Written problem: Return each line of the material that contains the word "Open". Case counts.

Given information:
-=-=-

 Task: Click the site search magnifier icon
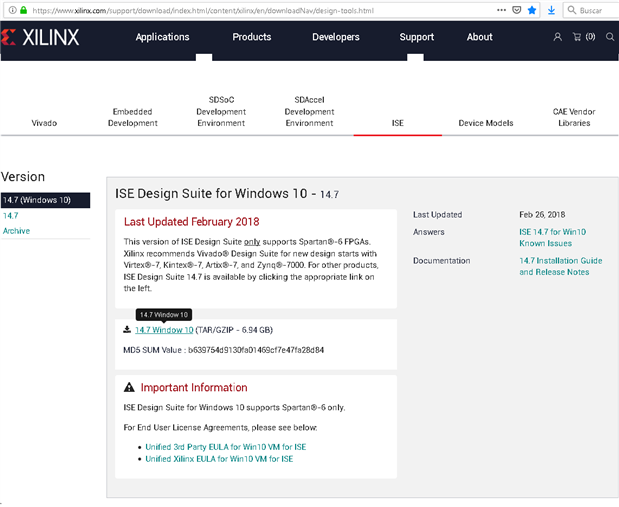tap(609, 37)
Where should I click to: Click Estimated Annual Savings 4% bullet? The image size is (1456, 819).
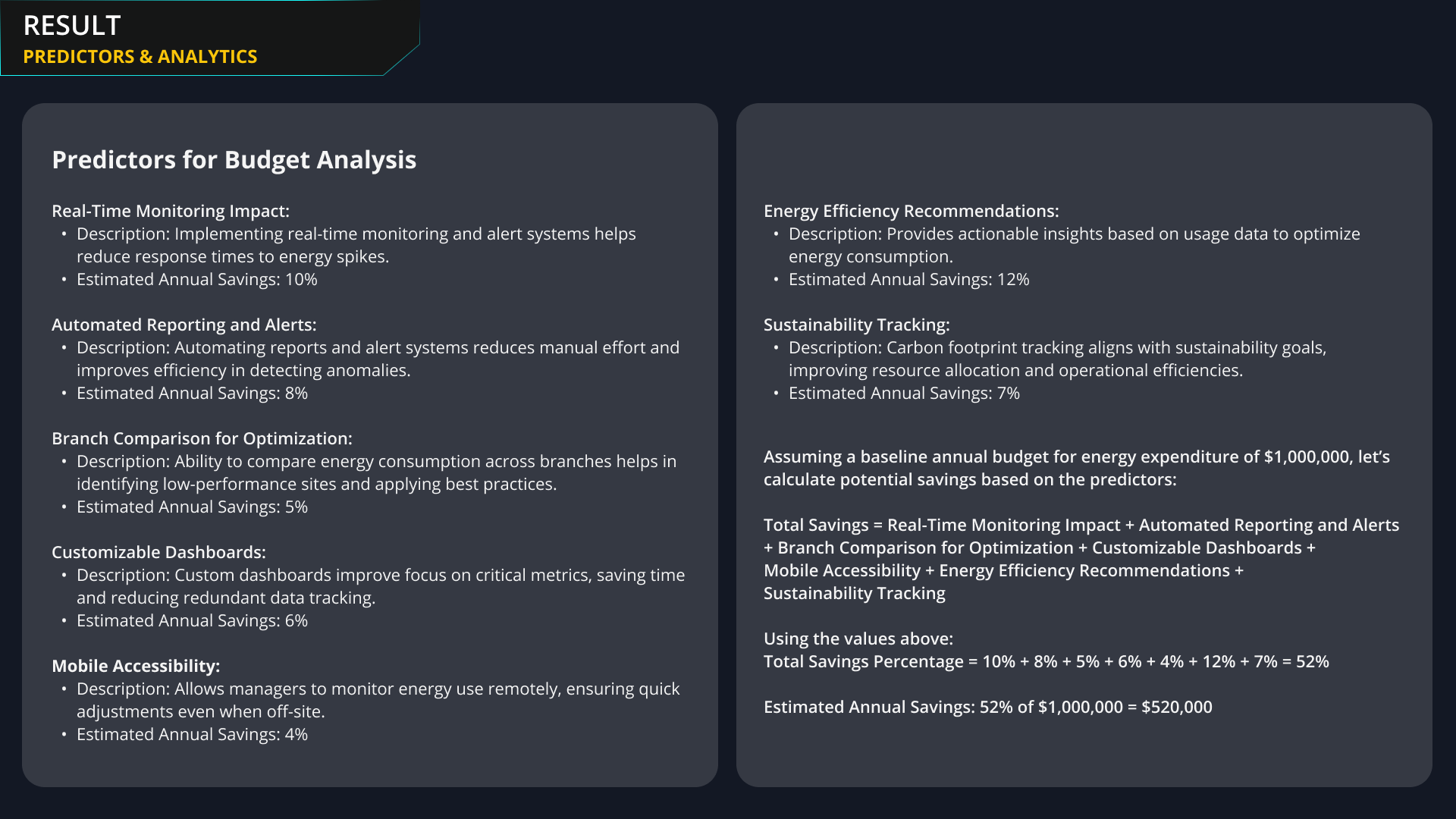click(x=192, y=734)
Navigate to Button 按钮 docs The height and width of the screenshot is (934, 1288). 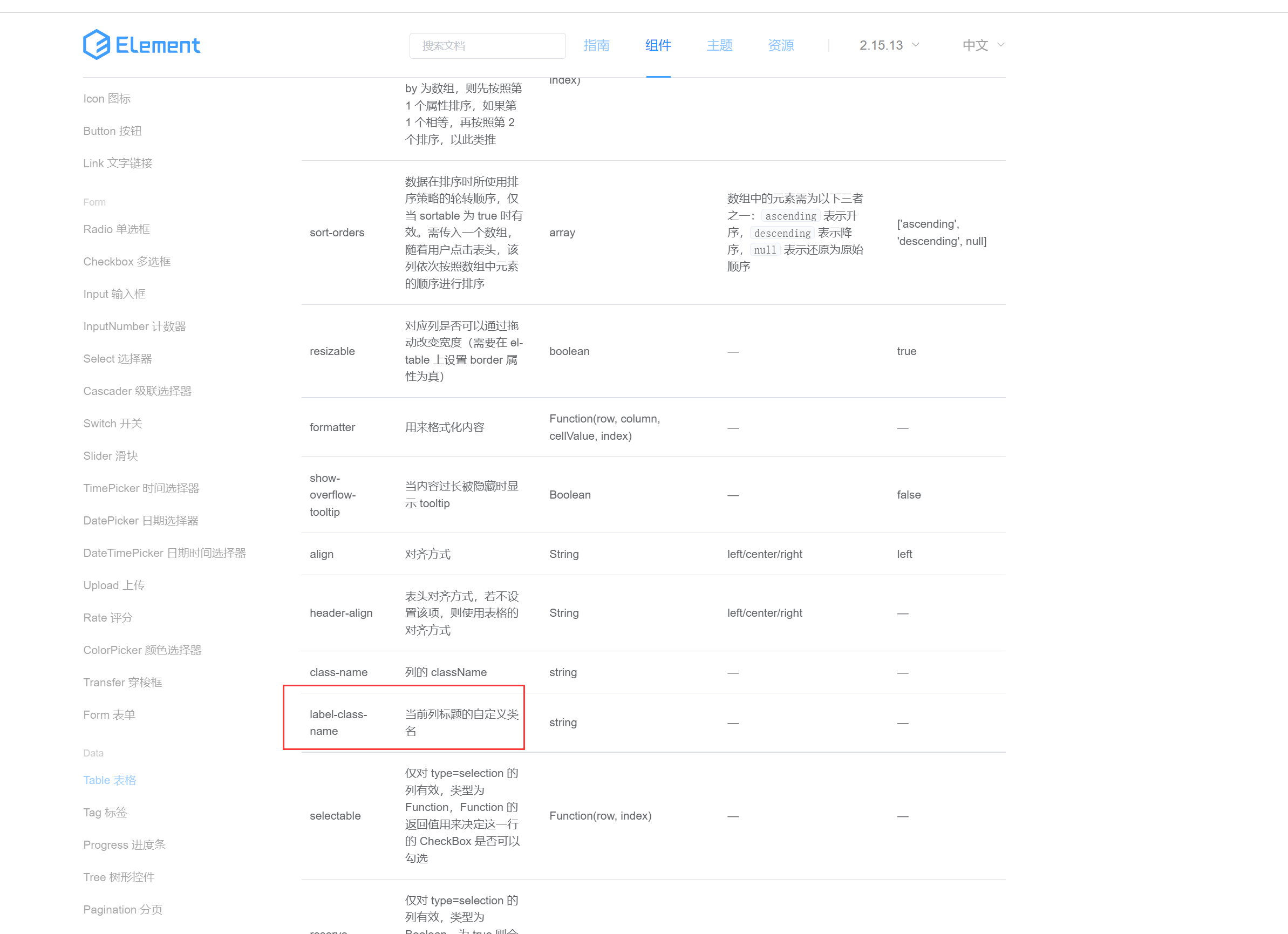[112, 131]
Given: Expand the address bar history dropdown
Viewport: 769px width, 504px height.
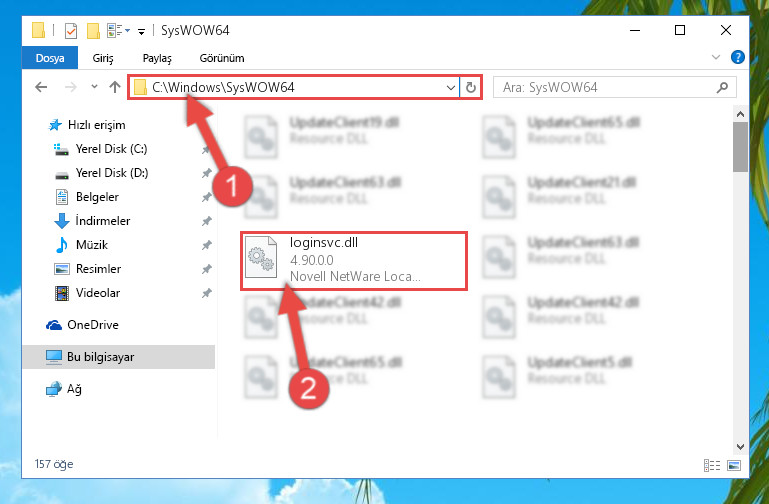Looking at the screenshot, I should click(450, 88).
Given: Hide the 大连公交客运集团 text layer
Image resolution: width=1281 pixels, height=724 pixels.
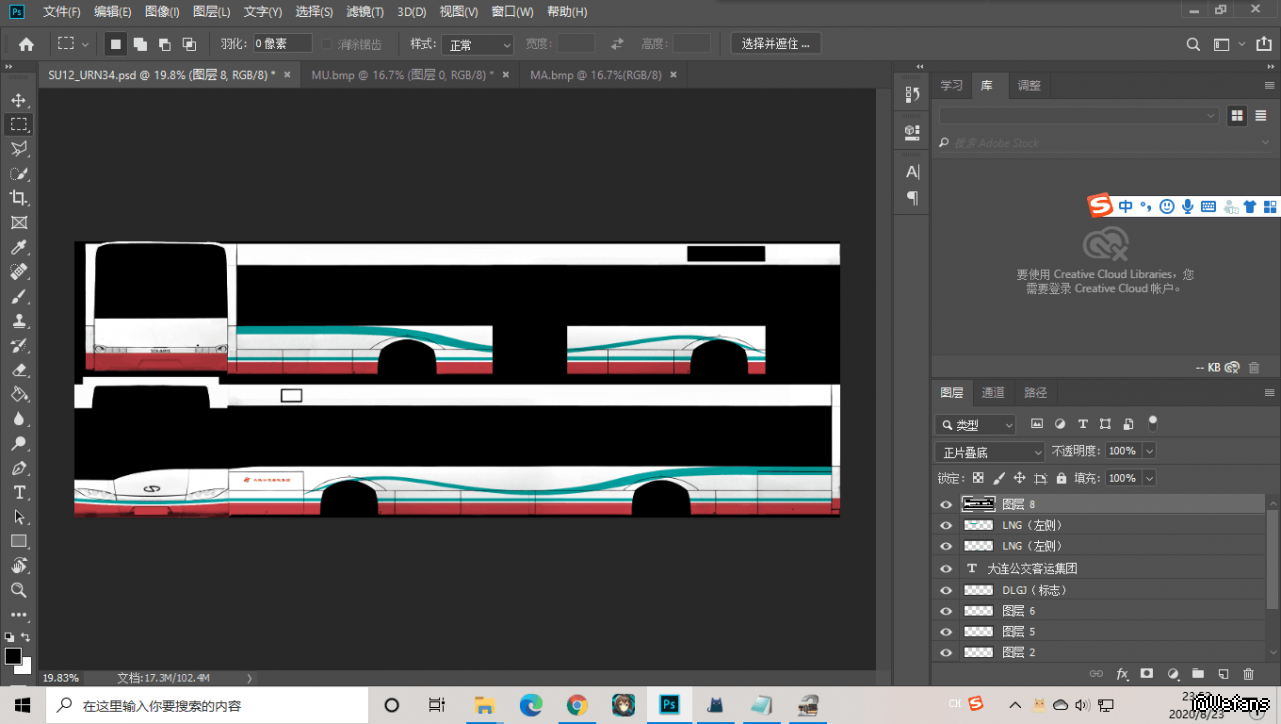Looking at the screenshot, I should tap(946, 568).
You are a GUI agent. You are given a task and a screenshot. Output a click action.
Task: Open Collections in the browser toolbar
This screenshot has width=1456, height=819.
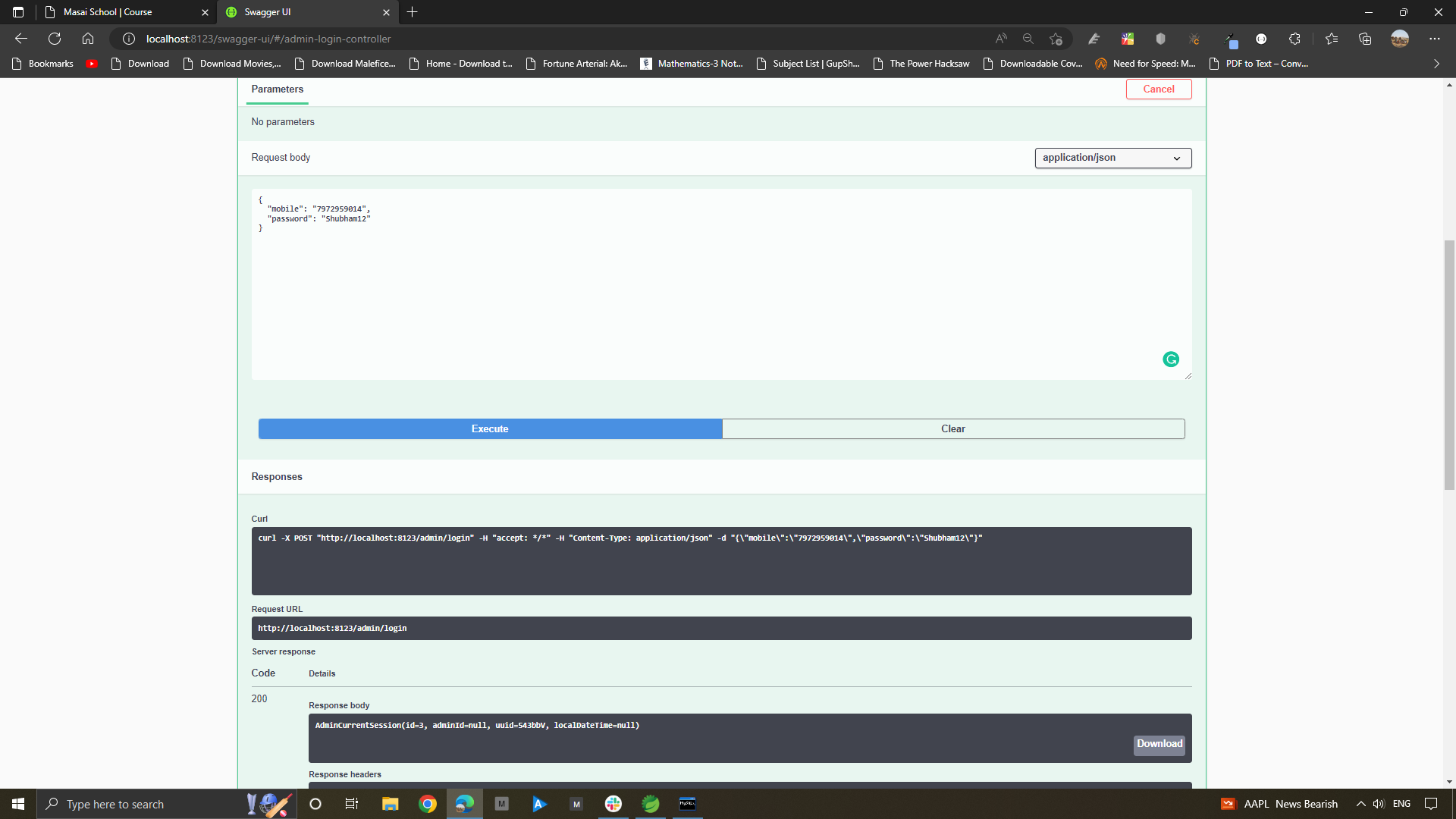1366,39
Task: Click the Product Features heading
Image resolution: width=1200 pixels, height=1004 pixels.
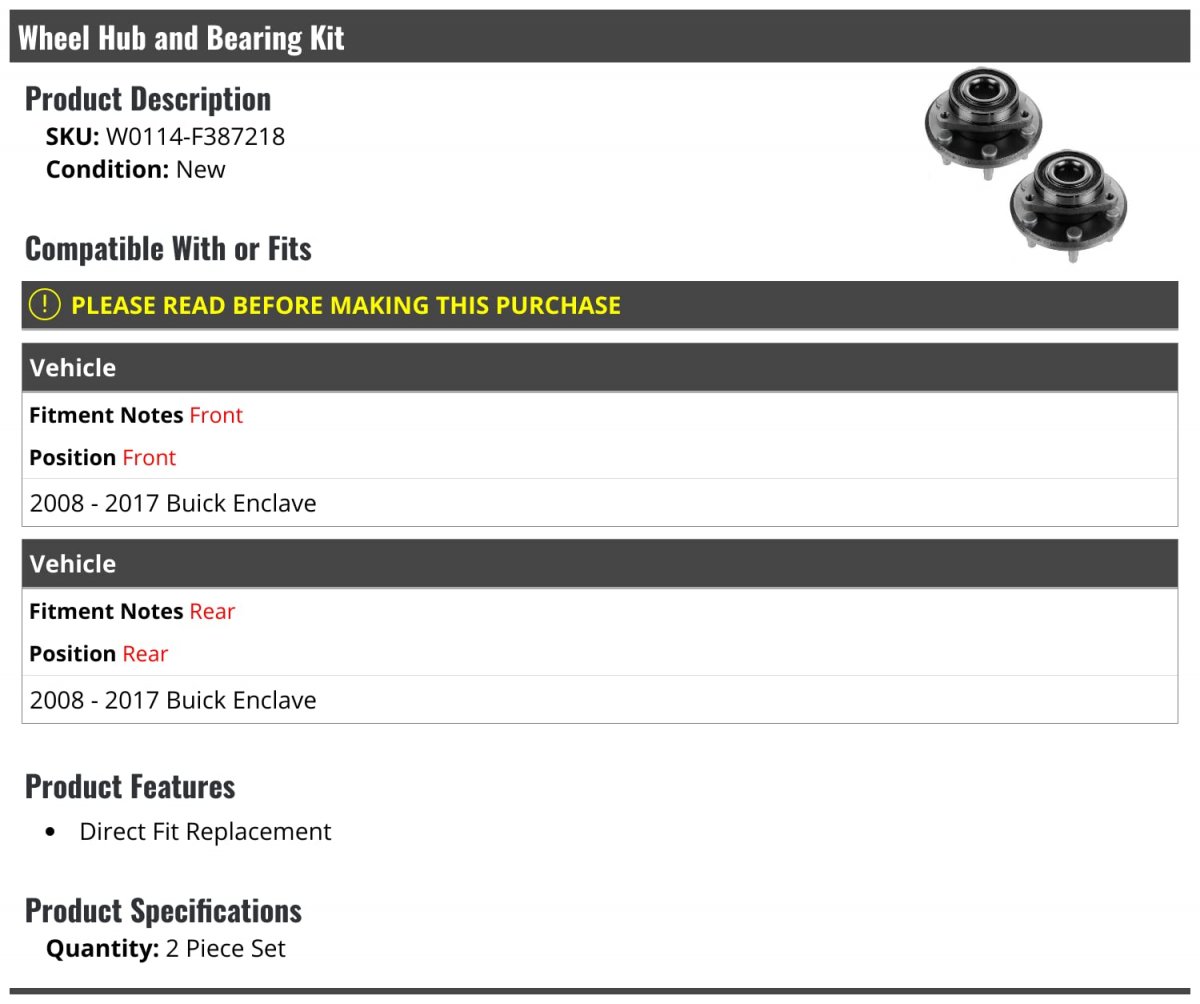Action: [130, 786]
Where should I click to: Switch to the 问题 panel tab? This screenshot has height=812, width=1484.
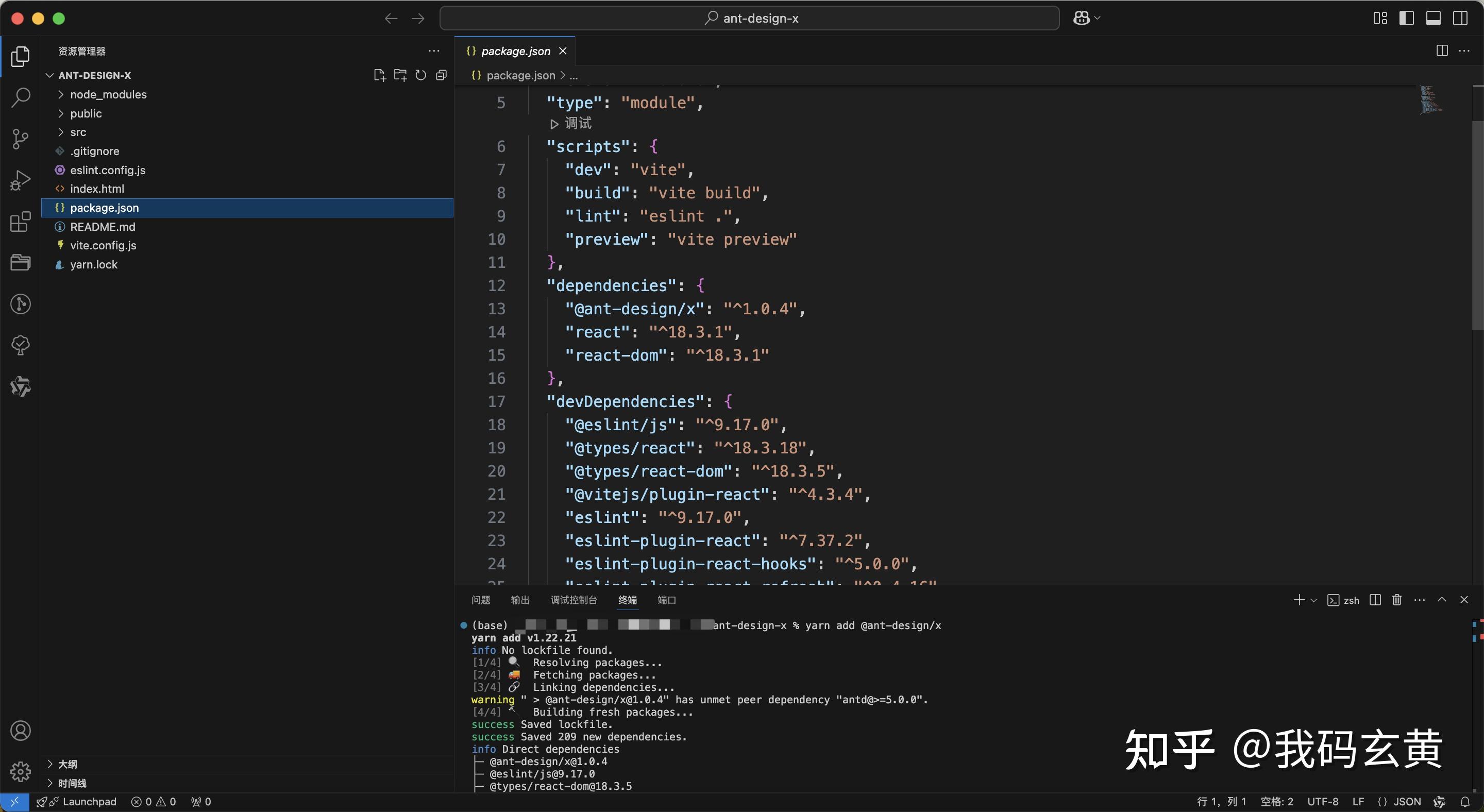point(480,600)
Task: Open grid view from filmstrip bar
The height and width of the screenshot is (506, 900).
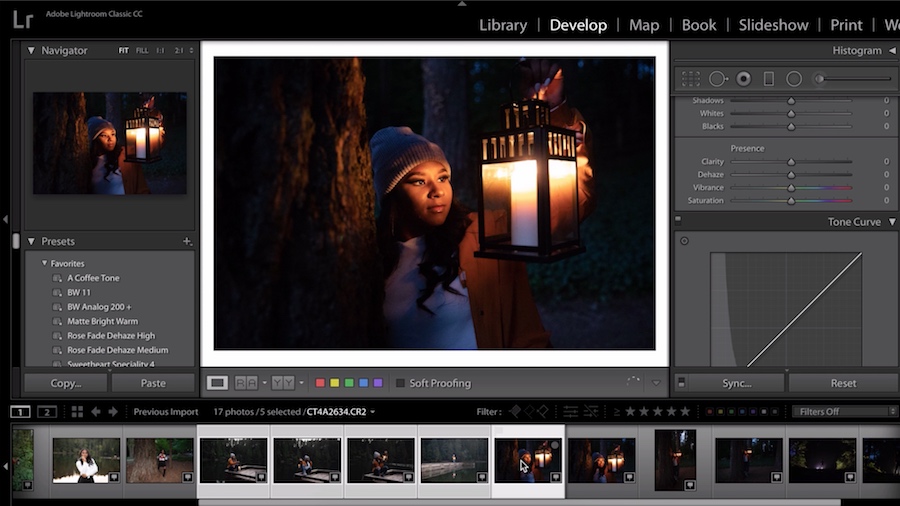Action: [x=77, y=411]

-=-=-

Problem solution:
Task: Open Collections in the browser toolbar
Task: Open grid view from filmstrip bar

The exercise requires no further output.